# How this did'nt blow up, I will never know..........



## jrplumbing74 (Apr 19, 2009)

I ran across this jewel today...









Steam generation system - $2,500.......
Idiot "plumber" installation cost - $800.....

Automated sylenoid drain valve piped into steam line.....
Shut off valve on steam line.......
T&P valve never piped out......
Cable connectors never installed.......
"Plumber" told homeowner, "parts missing", and never came back (over a year ago).......

All these make good, honest, licensed plumbers.....

_PRICELESS!!!!_


----------



## Master Mark (Aug 14, 2009)

*nice pic....*

The jackl-leg probably figured that the pex would blow before the steam generator...


----------



## Protech (Sep 22, 2008)

Pex on a steam generator??? Mind boggling......


----------



## Optimus Primer (May 20, 2009)

Protech said:


> Pex on a steam generator??? Mind boggling......


it should last about 1 steam shower.


----------



## TheMaster (Jun 12, 2009)

I worked on one about 3 yrs ago that the steam line was plumbed in polybutylene.
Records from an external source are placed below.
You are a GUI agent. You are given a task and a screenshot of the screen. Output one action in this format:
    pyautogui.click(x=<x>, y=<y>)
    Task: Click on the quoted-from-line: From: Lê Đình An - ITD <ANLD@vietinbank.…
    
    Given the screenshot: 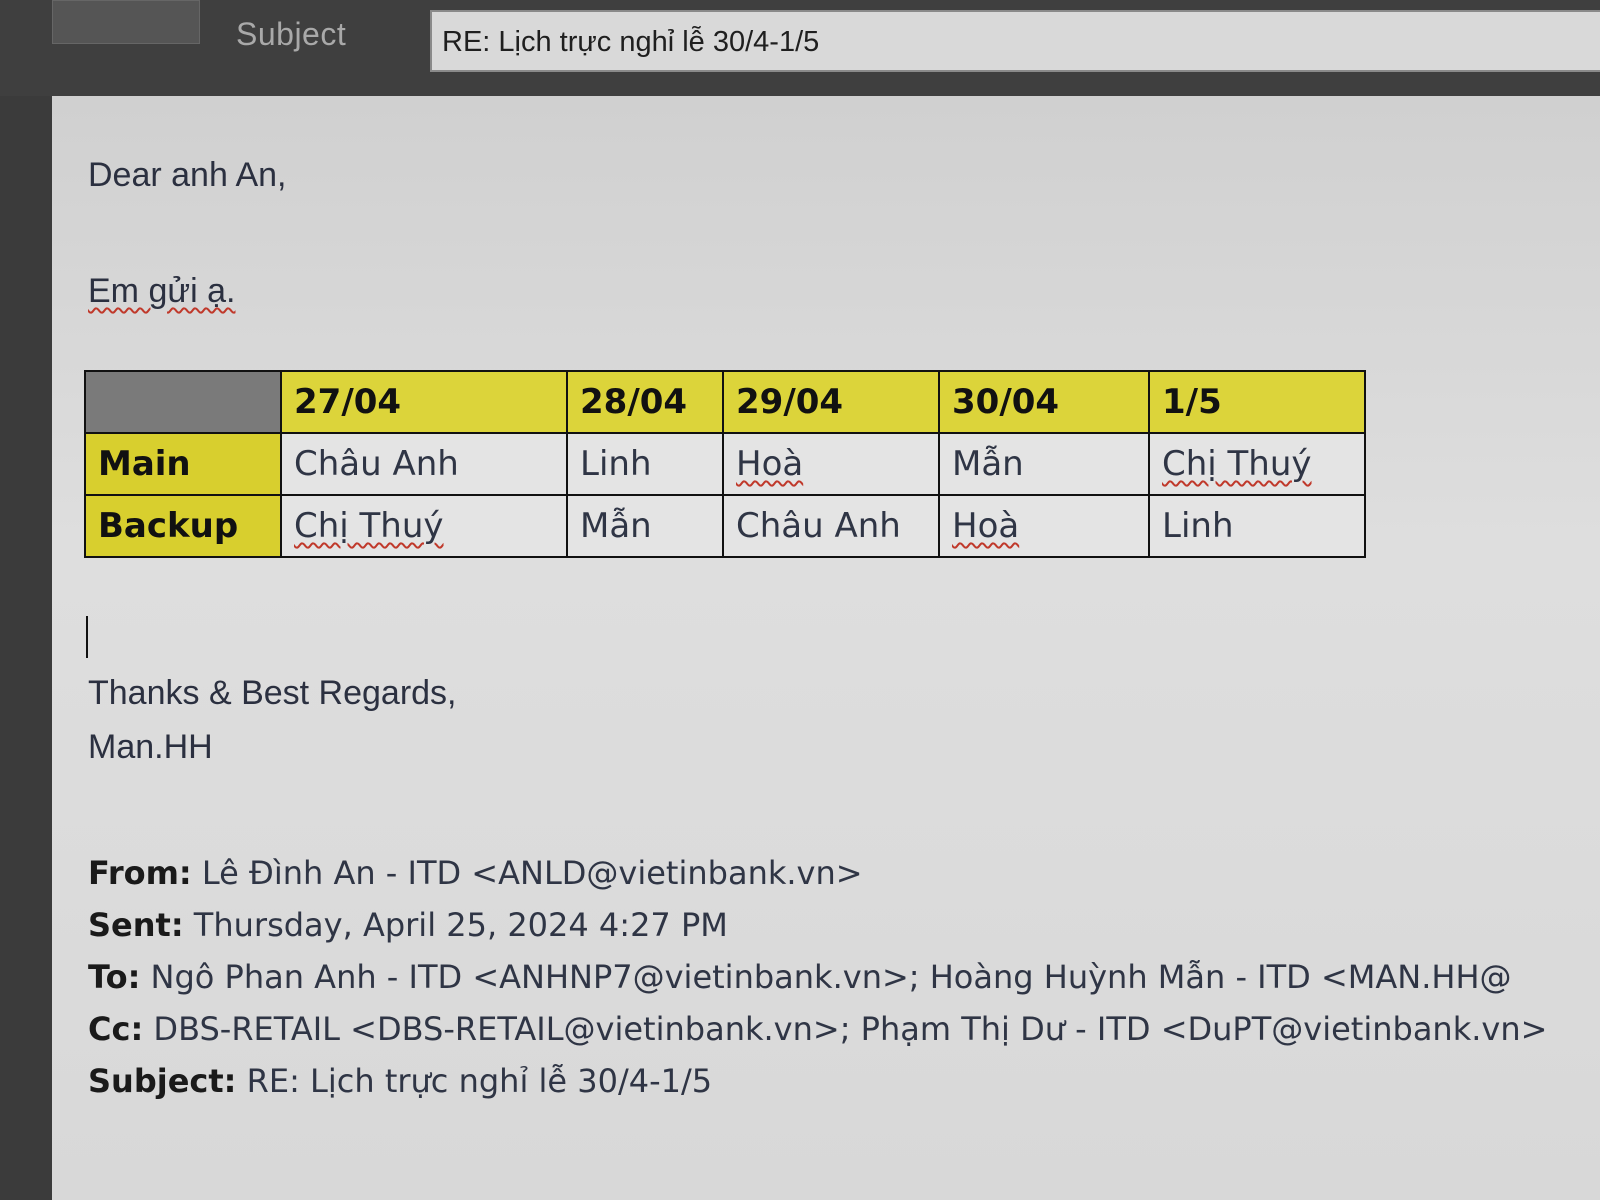 What is the action you would take?
    pyautogui.click(x=476, y=873)
    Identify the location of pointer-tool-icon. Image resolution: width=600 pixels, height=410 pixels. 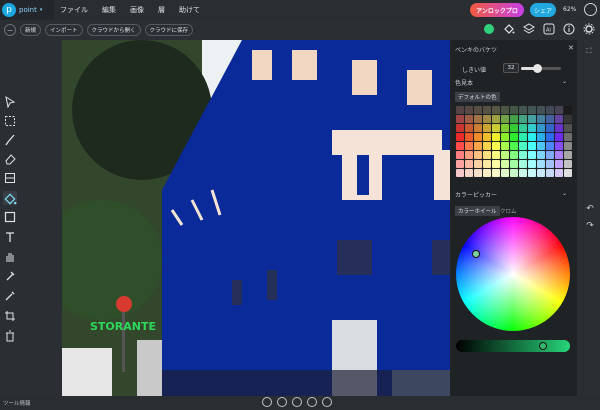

It had been in sevice since the late 80's. Its not under presure.


----------



## Optimus Primer (May 20, 2009)

TheMaster said:


> I worked on one about 3 yrs ago that the steam line was plumbed in polybutylene. It had been in sevice since the late 80's. Its not under presure.


Not under pressure but the temperature of steam is hotter than what the pipe is rated for.


----------



## Bayside500 (May 16, 2009)

i installed a steam unit yesterday, all the water lines in the house are CPVC, i was getting ready to pipe the steam line in CPVC but caught myself, i was in a hurry and wasn't thinking, almost made me LOL

i even called house plumber to tell him, he got a kick of that one.


----------